Il 28 e il 29 marzo 2022 si svolgerà a Brdo pri Kranju (Slovenia) la Conferenza dei presidenti dei Parlamenti dell’Unione europea (UE), per la prima volta in presenza dal 2019. Dando seguito all’invito del Parlamento sloveno, la Svizzera vi parteciperà come osservatrice e sarà rappresentata dalla presidente del Consiglio nazionale, Irène Kälin, e dal presidente del Consiglio degli Stati, Thomas Hefti.

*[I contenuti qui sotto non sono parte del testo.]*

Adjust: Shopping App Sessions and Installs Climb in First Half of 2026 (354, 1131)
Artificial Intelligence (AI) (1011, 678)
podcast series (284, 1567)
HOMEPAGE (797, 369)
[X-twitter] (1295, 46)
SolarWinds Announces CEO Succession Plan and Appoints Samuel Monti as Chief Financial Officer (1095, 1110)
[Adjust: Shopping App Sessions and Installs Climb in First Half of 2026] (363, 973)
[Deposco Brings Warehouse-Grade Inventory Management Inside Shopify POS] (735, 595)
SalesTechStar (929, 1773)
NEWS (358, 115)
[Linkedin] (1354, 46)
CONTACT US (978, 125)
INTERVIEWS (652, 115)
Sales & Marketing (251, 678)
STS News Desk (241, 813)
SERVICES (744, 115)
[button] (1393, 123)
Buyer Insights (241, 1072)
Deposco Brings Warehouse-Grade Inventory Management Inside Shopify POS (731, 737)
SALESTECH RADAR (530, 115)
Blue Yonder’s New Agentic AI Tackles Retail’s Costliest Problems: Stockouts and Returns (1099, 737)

Questa conferenza annuale è sempre organizzata dal Paese che ha assunto la presidenza dell’UE nel corso del secondo semestre dell’anno precedente. L’evento si inserisce nella «dimensione parlamentare» della presidenza del Consiglio dell’UE, che si prefigge di rafforzare il ruolo dei Parlamenti nazionali nel processo legislativo dell’UE.

La Conferenza dei presidenti dei Parlamenti dell’UE serve da piattaforma per permettere lo scambio di opinioni e per stabilire un dialogo interparlamentare al più alto livello. I partecipanti terranno discussioni nell’ambito di due sessioni, segnatamente a proposito della pandemia di COVID-19 e della crisi in Ucraina. La prima sessione verterà sul ruolo dei Parlamenti nella politica di emergenza, la seconda sull’UE come garante della stabilità, della sicurezza e della prosperità in Europa (e oltre).

La presidente del Consiglio nazionale e il presidente del Consiglio degli Stati approfitteranno della presenza dei loro omologhi provenienti da vari Paesi dell’UE, da Paesi candidati all’adesione all’UE e da alcuni Paesi dell’AELS e dello SEE per curare i contatti della Svizzera con altri Parlamenti.